"Untuk itu, sebaiknya SBY mendeklarasikan keluar dari parpol agar tidak terjerat kasus kader Demokrat," kata pakar tata negara, Irman Putra Sidin, usai Diskusi bertajuk "Darurat Ketatanegaraan Indonesia" di Indonesian Institute, Jalan Wahid Hasyim nomor 194, Jakarta Pusat, Kamis (7/6/2011).
Menurut dia, Presiden SBY sebaiknya melepaskan atribut Partai Demokrat. Kasus Nazaruddin yang sebenarnya persoalan pribadi, berkembang seolah menjadi masalah negara. Sehingga di mata masyarakat, pemerintah harus ikut terlibat membawa Nazaruddin kembali ke Indonesia.
"Seruan SBY kepada Polri untuk menangkap Nazaruddin sangat janggal karena kasus Nazaruddin merupakan ranah KPK dan kepala negara seharusnya tidak usah ikut campur membesar-besarkan masalah itu.
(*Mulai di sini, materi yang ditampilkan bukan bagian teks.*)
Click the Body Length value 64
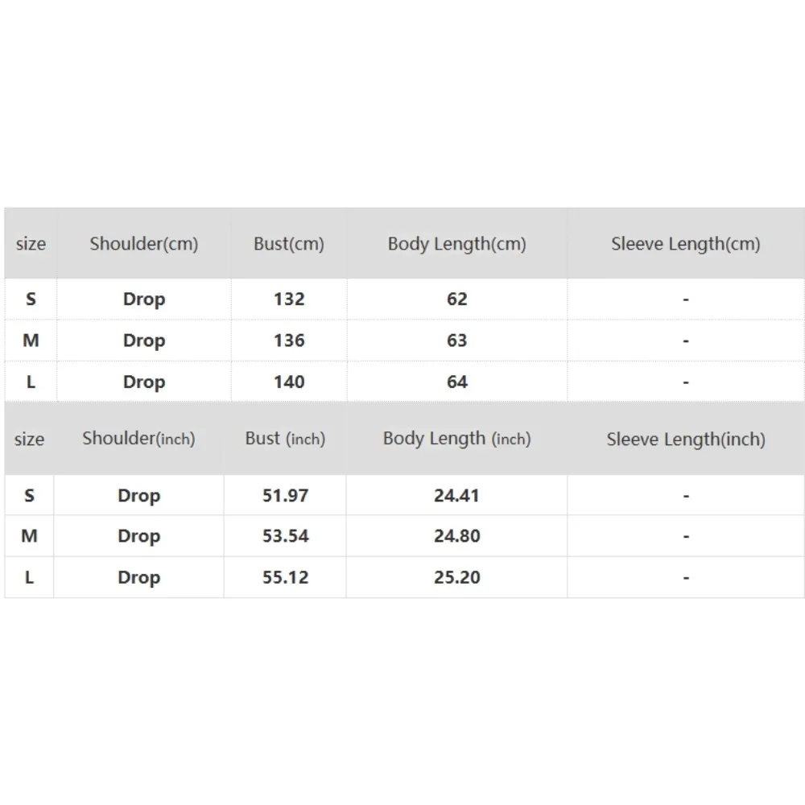 [x=456, y=382]
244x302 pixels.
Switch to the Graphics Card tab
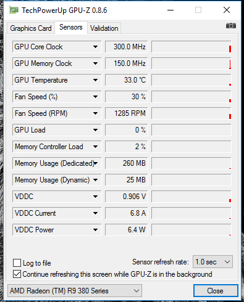click(x=31, y=28)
Ini kan karena SBY terkait dengan Demokrat. Padahal, kasus Nazaruddin urusan pribadi tetapi negara seolah-olah ikut terlibat," papar Irman.
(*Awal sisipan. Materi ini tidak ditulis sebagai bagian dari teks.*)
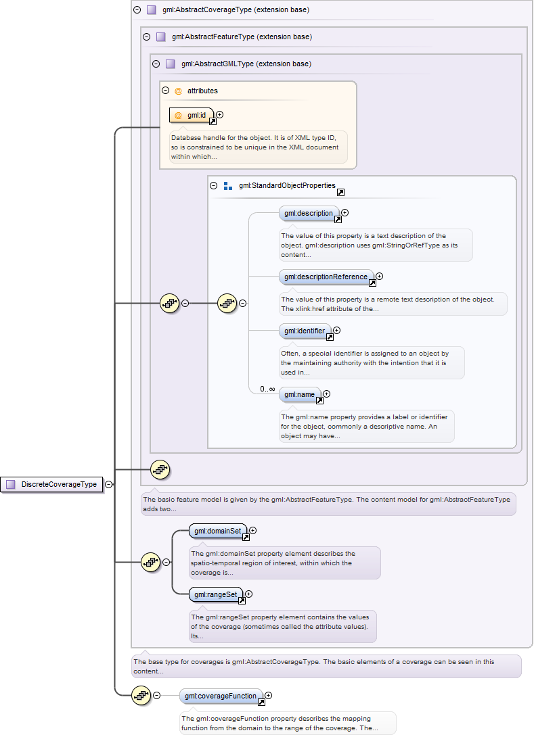Click the gml:descriptionReference link arrow icon
Viewport: 534px width, 737px height.
[372, 283]
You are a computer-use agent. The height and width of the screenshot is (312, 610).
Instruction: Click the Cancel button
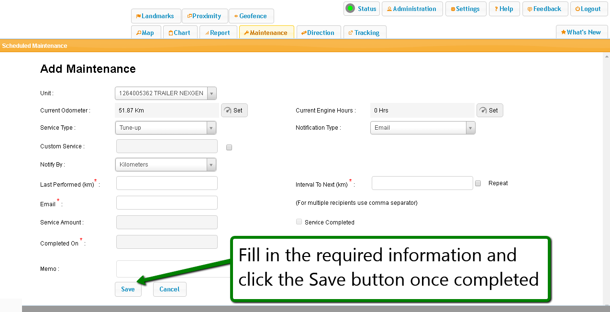click(169, 289)
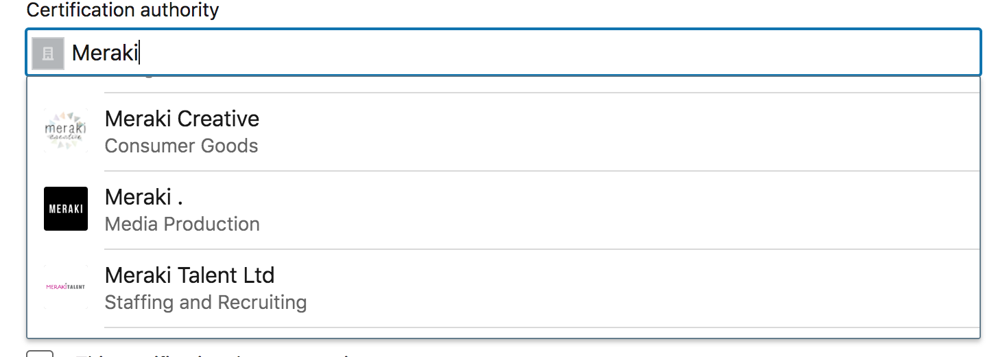The image size is (996, 357).
Task: Click the "Certification authority" field label
Action: click(x=123, y=10)
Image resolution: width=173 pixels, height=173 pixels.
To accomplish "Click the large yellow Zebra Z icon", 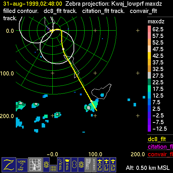I will point(9,164).
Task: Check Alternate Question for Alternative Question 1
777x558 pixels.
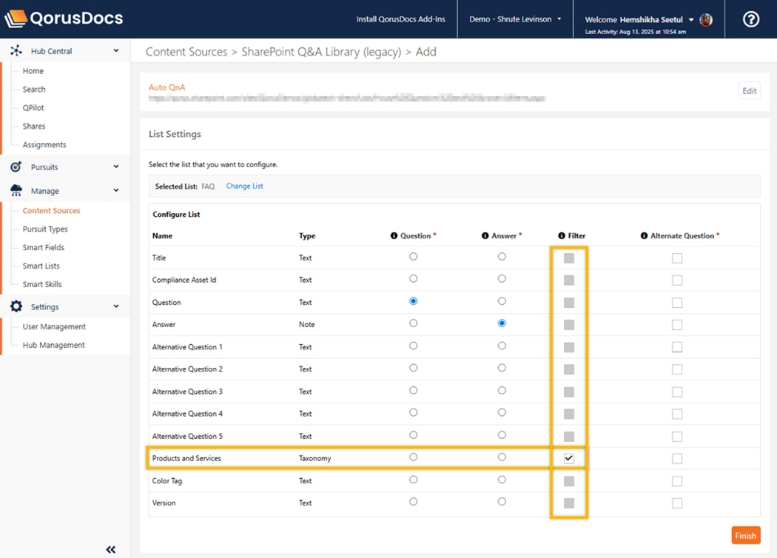Action: tap(676, 347)
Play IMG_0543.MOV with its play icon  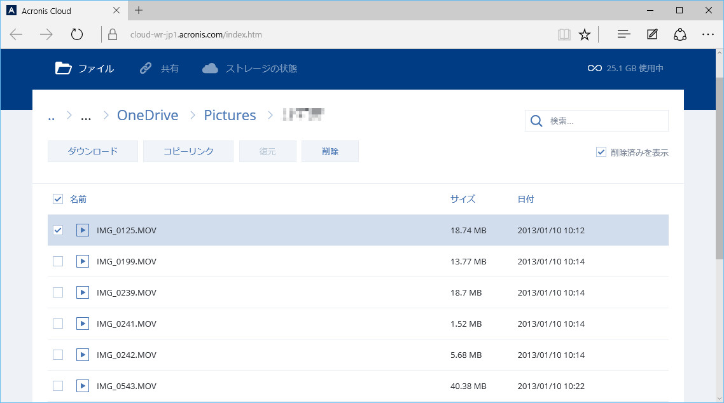82,386
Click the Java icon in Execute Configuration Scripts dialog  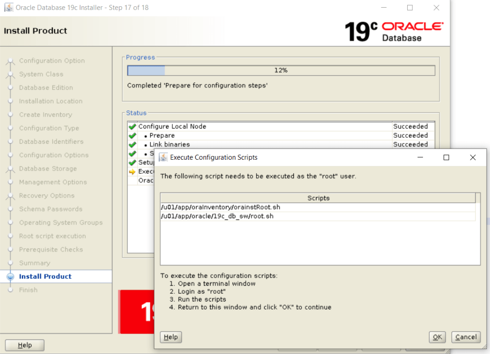click(x=163, y=157)
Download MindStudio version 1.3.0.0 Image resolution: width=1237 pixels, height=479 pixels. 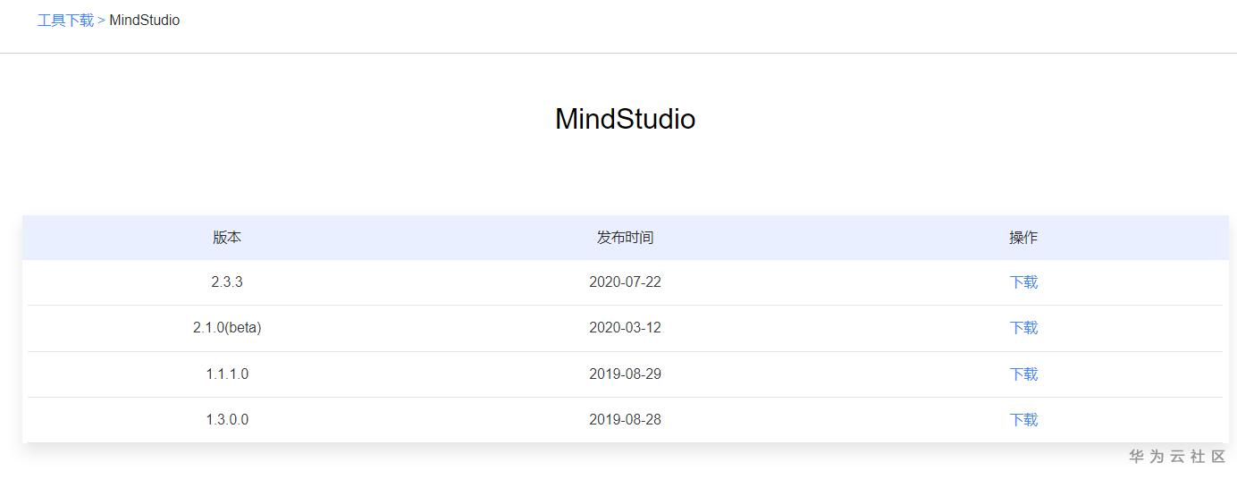point(1023,420)
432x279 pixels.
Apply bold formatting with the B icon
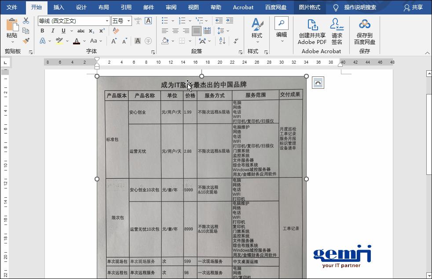point(42,31)
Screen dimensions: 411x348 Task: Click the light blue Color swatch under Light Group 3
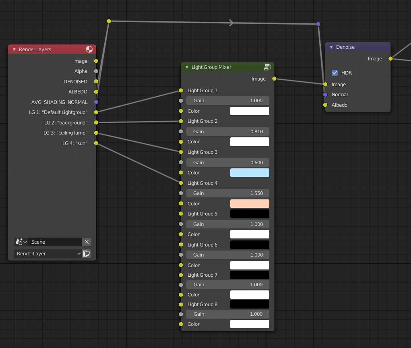click(250, 173)
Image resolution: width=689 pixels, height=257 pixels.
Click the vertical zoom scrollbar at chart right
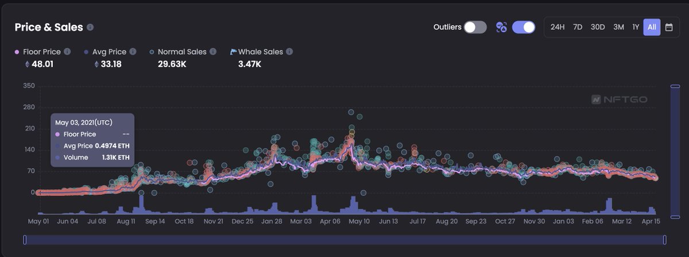675,151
Irman berpendapat, SBY juga tidak boleh terlibat dalam kasus Nazaruddin. Dampak dari pernyataan SBY itu, energi pemerintah dan masyarakat ikut tersedot mengikuti kasus itu.
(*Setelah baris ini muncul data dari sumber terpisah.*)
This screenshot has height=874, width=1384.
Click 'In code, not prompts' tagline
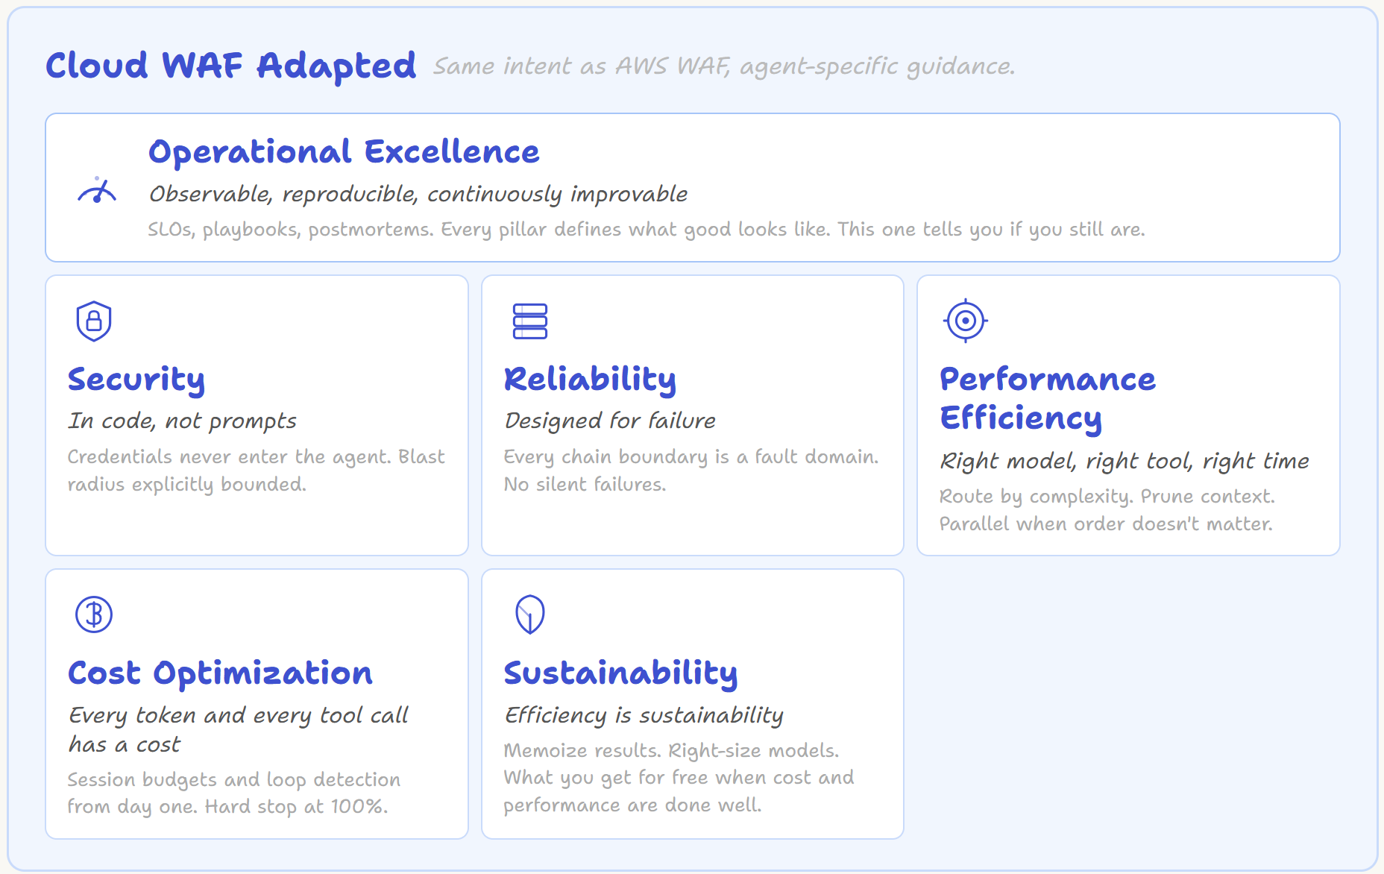pyautogui.click(x=183, y=421)
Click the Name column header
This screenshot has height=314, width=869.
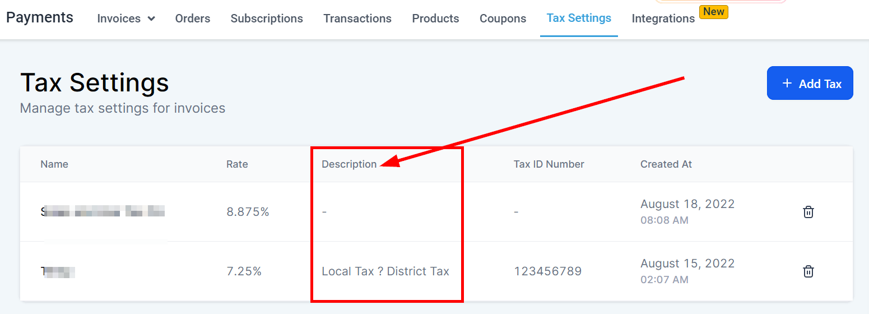point(54,164)
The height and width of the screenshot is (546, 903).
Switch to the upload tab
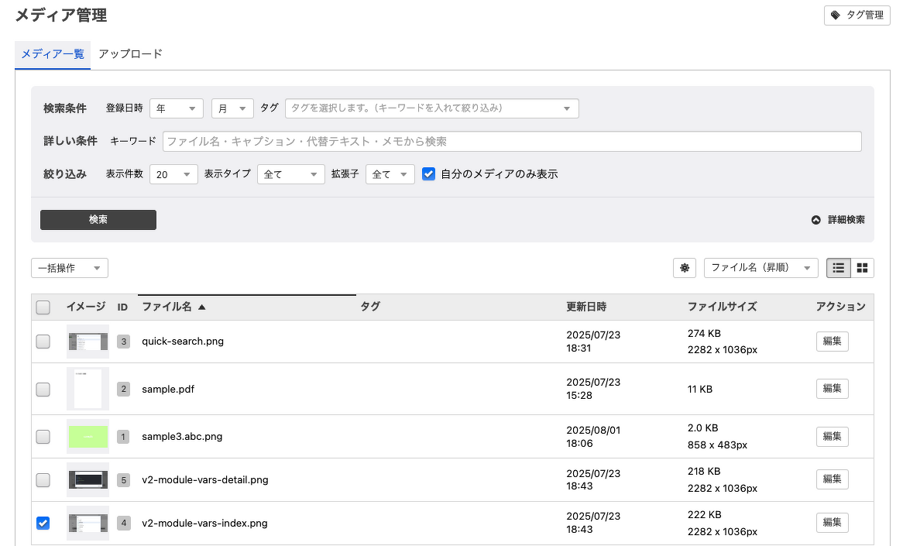click(x=130, y=54)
"Ini cukup lucu, sebab persoalan hukum dan politik sepertinya otomatis menjadi persoalan negara. Kasus pribadi yang sampai dibawa ke Istana ini tidak bagus. Seandainya Presiden SBY tidak menjadi pengurus Demokrat, kasus Nazaruddin ini nggak bakal sebesar sekarang," kata Irman.